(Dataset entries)
-------

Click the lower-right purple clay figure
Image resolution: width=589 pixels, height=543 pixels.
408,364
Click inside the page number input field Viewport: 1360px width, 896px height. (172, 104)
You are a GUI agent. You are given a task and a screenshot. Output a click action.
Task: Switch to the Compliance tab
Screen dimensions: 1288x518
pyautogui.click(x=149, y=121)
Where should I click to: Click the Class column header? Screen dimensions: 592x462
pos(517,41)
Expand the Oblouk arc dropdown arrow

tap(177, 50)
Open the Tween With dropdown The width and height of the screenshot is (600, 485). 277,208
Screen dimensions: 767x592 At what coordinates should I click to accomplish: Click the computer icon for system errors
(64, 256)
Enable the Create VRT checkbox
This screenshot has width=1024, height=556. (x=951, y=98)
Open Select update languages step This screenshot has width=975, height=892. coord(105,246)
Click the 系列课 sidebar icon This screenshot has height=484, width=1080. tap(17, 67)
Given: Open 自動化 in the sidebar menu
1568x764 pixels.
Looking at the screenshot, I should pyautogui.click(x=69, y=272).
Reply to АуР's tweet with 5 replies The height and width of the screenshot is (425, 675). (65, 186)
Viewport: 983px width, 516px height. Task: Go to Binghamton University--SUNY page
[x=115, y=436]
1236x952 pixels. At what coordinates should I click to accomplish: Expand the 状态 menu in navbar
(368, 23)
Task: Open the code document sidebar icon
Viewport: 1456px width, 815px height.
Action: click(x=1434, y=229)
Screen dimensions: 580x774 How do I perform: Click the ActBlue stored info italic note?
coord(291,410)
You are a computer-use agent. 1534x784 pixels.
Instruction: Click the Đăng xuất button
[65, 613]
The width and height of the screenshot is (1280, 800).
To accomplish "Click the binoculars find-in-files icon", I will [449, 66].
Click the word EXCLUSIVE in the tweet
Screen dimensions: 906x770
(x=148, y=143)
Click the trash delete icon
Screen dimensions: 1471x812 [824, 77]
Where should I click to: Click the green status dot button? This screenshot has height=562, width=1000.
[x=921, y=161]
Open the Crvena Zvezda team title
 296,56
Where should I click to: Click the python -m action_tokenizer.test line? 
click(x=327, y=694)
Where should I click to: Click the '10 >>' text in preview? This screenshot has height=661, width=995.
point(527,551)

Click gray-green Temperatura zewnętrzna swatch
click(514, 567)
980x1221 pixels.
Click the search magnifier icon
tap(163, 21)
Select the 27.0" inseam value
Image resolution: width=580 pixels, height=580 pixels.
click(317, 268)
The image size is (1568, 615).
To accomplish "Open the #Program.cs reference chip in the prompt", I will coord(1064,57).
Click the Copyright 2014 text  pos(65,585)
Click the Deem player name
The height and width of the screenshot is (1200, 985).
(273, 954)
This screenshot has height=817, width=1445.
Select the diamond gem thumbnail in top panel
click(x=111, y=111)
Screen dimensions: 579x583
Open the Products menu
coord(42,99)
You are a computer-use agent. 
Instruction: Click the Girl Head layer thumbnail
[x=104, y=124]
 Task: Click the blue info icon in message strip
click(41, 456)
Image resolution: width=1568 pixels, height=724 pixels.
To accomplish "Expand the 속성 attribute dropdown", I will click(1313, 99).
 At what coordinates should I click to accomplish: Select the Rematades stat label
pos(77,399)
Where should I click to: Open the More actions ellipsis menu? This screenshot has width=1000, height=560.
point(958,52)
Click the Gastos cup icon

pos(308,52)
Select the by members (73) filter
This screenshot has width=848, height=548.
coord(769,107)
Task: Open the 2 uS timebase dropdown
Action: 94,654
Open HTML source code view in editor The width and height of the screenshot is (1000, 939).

-------

* WORK INSTRUCTION
Extract all of the data shown above and repeat it verbatim.

* SOLUTION TO THIS EXERCISE
Click the lower-right purple clay figure
Image resolution: width=589 pixels, height=543 pixels.
408,364
Click inside the page number input field Viewport: 1360px width, 896px height. (172, 104)
You are a GUI agent. You are given a task and a screenshot. Output a click action.
Task: Switch to the Compliance tab
Screen dimensions: 1288x518
pyautogui.click(x=149, y=121)
Where should I click to: Click the Class column header? Screen dimensions: 592x462
pos(517,41)
Expand the Oblouk arc dropdown arrow

tap(177, 50)
Open the Tween With dropdown The width and height of the screenshot is (600, 485). 277,208
Screen dimensions: 767x592 At what coordinates should I click to accomplish: Click the computer icon for system errors
(64, 256)
Enable the Create VRT checkbox
This screenshot has width=1024, height=556. (x=951, y=98)
Open Select update languages step This screenshot has width=975, height=892. coord(105,246)
Click the 系列课 sidebar icon This screenshot has height=484, width=1080. tap(17, 67)
Given: Open 自動化 in the sidebar menu
1568x764 pixels.
Looking at the screenshot, I should pyautogui.click(x=69, y=272).
Reply to АуР's tweet with 5 replies The height and width of the screenshot is (425, 675). (65, 186)
Viewport: 983px width, 516px height. Task: Go to Binghamton University--SUNY page
[x=115, y=436]
1236x952 pixels. At what coordinates should I click to accomplish: Expand the 状态 menu in navbar
(368, 23)
Task: Open the code document sidebar icon
Viewport: 1456px width, 815px height.
Action: click(x=1434, y=229)
Screen dimensions: 580x774 How do I perform: Click the ActBlue stored info italic note?
coord(291,410)
You are a computer-use agent. 1534x784 pixels.
Instruction: Click the Đăng xuất button
[65, 613]
The width and height of the screenshot is (1280, 800).
To accomplish "Click the binoculars find-in-files icon", I will [449, 66].
Click the word EXCLUSIVE in the tweet
Screen dimensions: 906x770
(x=148, y=143)
Click the trash delete icon
Screen dimensions: 1471x812 [824, 77]
Where should I click to: Click the green status dot button? This screenshot has height=562, width=1000.
[x=921, y=161]
Open the Crvena Zvezda team title
 296,56
Where should I click to: Click the python -m action_tokenizer.test line? 
click(x=327, y=694)
Where should I click to: Click the '10 >>' text in preview? This screenshot has height=661, width=995.
point(527,551)

Click gray-green Temperatura zewnętrzna swatch
click(514, 567)
980x1221 pixels.
Click the search magnifier icon
tap(163, 21)
Select the 27.0" inseam value
Image resolution: width=580 pixels, height=580 pixels.
click(317, 268)
The image size is (1568, 615).
To accomplish "Open the #Program.cs reference chip in the prompt", I will coord(1064,57).
Click the Copyright 2014 text  pos(65,585)
Click the Deem player name
The height and width of the screenshot is (1200, 985).
(273, 954)
This screenshot has height=817, width=1445.
Select the diamond gem thumbnail in top panel
click(x=111, y=111)
Screen dimensions: 579x583
Open the Products menu
coord(42,99)
You are a computer-use agent. 
Instruction: Click the Girl Head layer thumbnail
[x=104, y=124]
 Task: Click the blue info icon in message strip
click(41, 456)
Image resolution: width=1568 pixels, height=724 pixels.
To accomplish "Expand the 속성 attribute dropdown", I will click(1313, 99).
 At what coordinates should I click to accomplish: Select the Rematades stat label
pos(77,399)
Where should I click to: Open the More actions ellipsis menu? This screenshot has width=1000, height=560.
point(958,52)
Click the Gastos cup icon

pos(308,52)
Select the by members (73) filter
This screenshot has width=848, height=548.
coord(769,107)
Task: Open the 2 uS timebase dropdown
Action: 94,654
Open HTML source code view in editor The width and height of the screenshot is (1000, 939).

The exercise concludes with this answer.